Nicox Selects Development Candidate in a New Class of NO-mediated Intraocular Pressure (IOP) Lowering Agents


October 23, 2020

  • Nicox expands internal pipeline with third innovative program

  • The new class of compounds combines two converging cellular mechanisms with the aim of achieving an effective and sustained control of intraocular pressure (IOP) in glaucoma patients

  • Previously disclosed1,2 data demonstrate the potential of this new class for lowering IOP

Sophia Antipolis, France

Nicox SA (Euronext Paris: FR0013018124, COX), an international ophthalmology company, today announced that it has selected a new development candidate, NCX 1728, from its proprietary research program focused on nitric oxide (NO)-mediated IOP lowering agents.  An analog of this molecule has demonstrated1 positive results in ocular hypertensive non-human primates compared to travoprost 0.1%, a prostaglandin analog.  Prostaglandin analogs are the standard of care for IOP lowering therapies.

Nicox owns all exclusive worldwide rights to NCX 1728.  Further optimization of the ophthalmic formulations of NCX 1728 will continue prior to initiating formal pre-Investigational New Drug (IND) tests required for the filing of an IND application.

Michele Garufi, Chairman and Chief Executive Officer of Nicox commented We are very proud to announce the selection of this new drug candidate, NCX 1728, which becomes our third in-house development program.  NCX 1728 is the first in a new class of molecules combining the clinically proven effects of nitric oxide with phosphodiesterase-5 inhibition, which has been shown to enhance the efficacy and the duration of nitric oxide-mediated effects.”

NCX 1728 was invented in Nicox’s Bresso (Milan, Italy) Research Laboratories using the Company’s proprietary NO-donating research platform, which has enabled the development of a leading scientific and strategic position in the therapeutic application of NO-donating compounds.

NO-mediated IOP lowering agents

It has been established that NO plays a key role in the regulation of IOP and can be linked with other pharmaceutical agents, as is the case with our lead clinical development candidate NCX 470, a second generation NO-donating prostaglandin analog, and the first generation product, VYZULTA® (latanoprostene bunod ophthalmic solution), 0.024%.  VYZULTA is exclusively licensed worldwide to our partner Bausch + Lomb, who is commercializing it in the U.S. and Canada.  The effect of NO on IOP lowering may be further increased or prolonged by phosphodiesterase-5 (PDE5) inhibitors, which inhibit the degradation of cyclic guanosine monophosphate (cGMP), a key intracellular messenger that is produced as a result of stimulation by NO.

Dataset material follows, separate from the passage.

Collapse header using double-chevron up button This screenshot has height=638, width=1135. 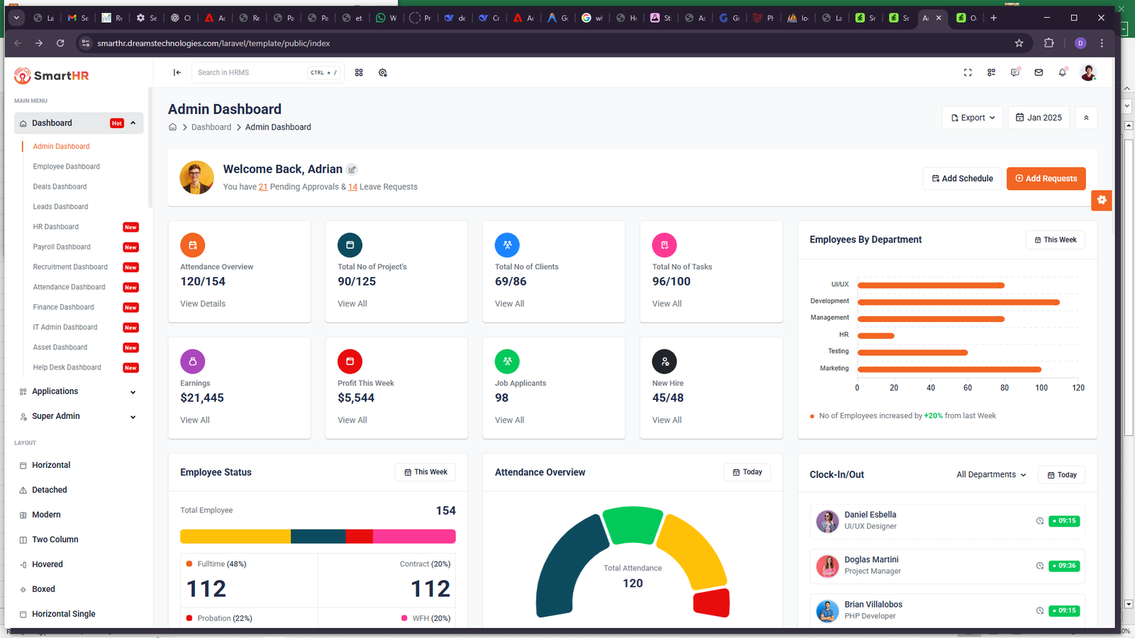tap(1086, 118)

NCX 1728 is the first in a new class of compounds where NO-mediated effects are enhanced by concomitant action of PDE5 inhibition within the same molecule.  Data presented2 on this class at the 2019 Annual Meeting of the Association for Research in Vision and Ophthalmology (ARVO) show statistically significant IOP changes compared to vehicle in laser-induced ocular hypertensive non-human primates.  Additional data recently published1 showed that a molecule of this class reduces IOP to a similar extent but with a faster onset of action when compared to travoprost.

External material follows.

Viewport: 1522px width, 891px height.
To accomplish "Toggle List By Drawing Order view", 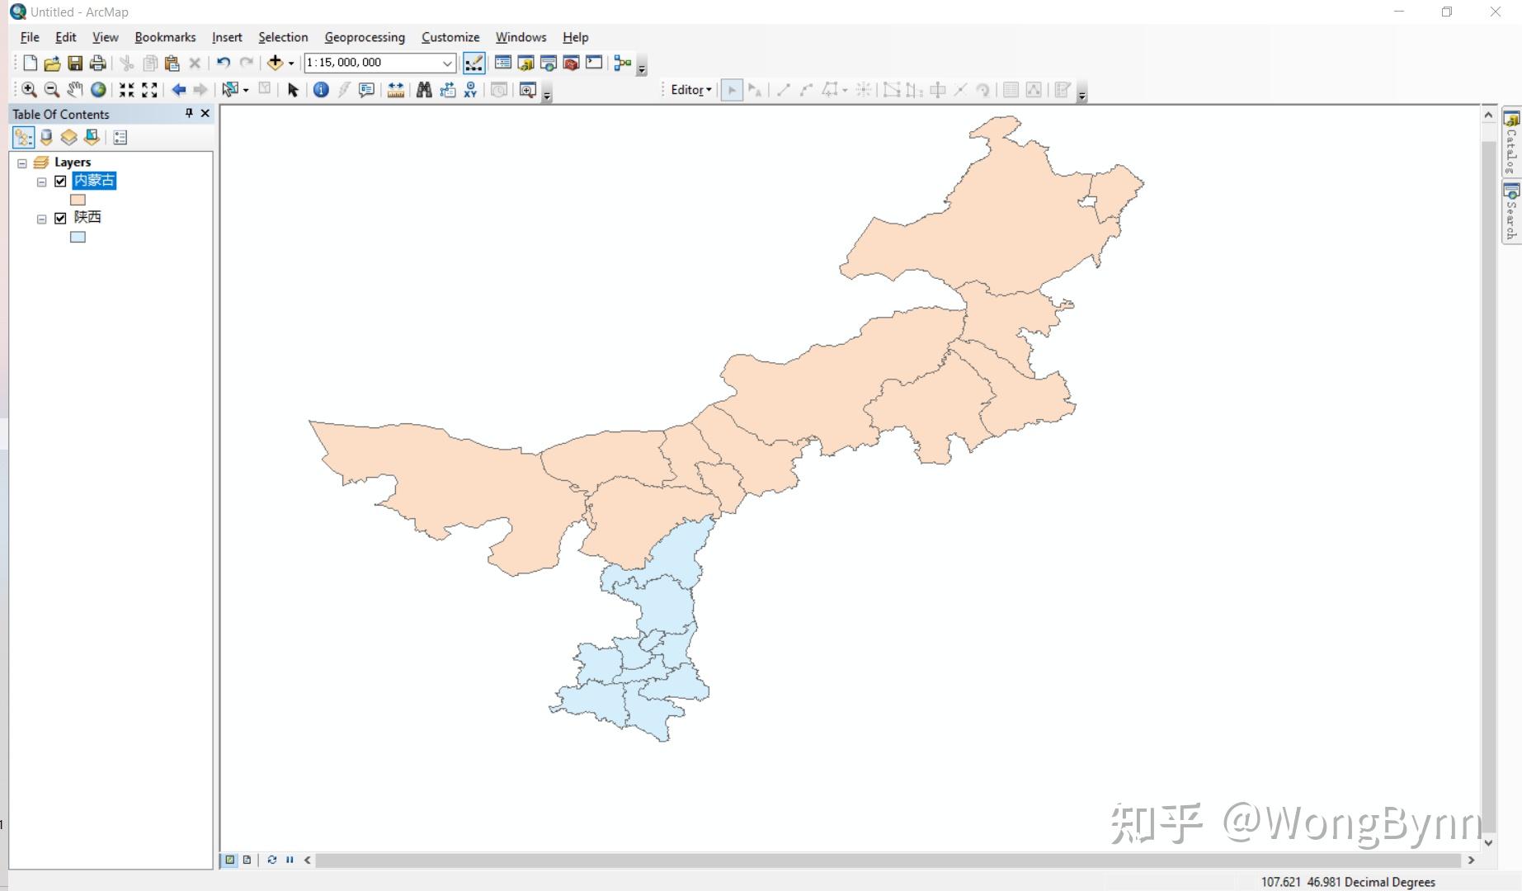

Nicox is terminating the research collaboration with Novaliq GmbH concerning their water-free enabling EyeSol® technology since NCX 1728 has been selected and will be developed using an in-house, proprietary formulation.

References:
  1. Impagnatiello F., Navratil T., Toris C.B., Bergamini M.V.W., et al., Intraocular pressure (IOP) reduction elicited with NCX 1741, a dual acting nitric oxide (NO) and phosphodiesterase type-5 (PDE5) inhibitor or travoprost in a non-human primate model of ocular hypertension and glaucoma Investigative Ophthalmology & Visual Science 2020, Vol.61, 2786
  2. Impagnatiello F., Bastia E., Toris CB et al., NCX 1741, a novel NO-donating derivative of the phosphodiesterase-5 inhibitor avanafil, reduces IOP in models of ocular hypertension and glaucoma”, Impagnatiello F., Bastia E., Toris C., Fan S., Brambilla S., Galli C., Almirante N., Bergamini M.V.W. Investigative Ophthalmology & Visual Science 2019, Vol.60, 3770.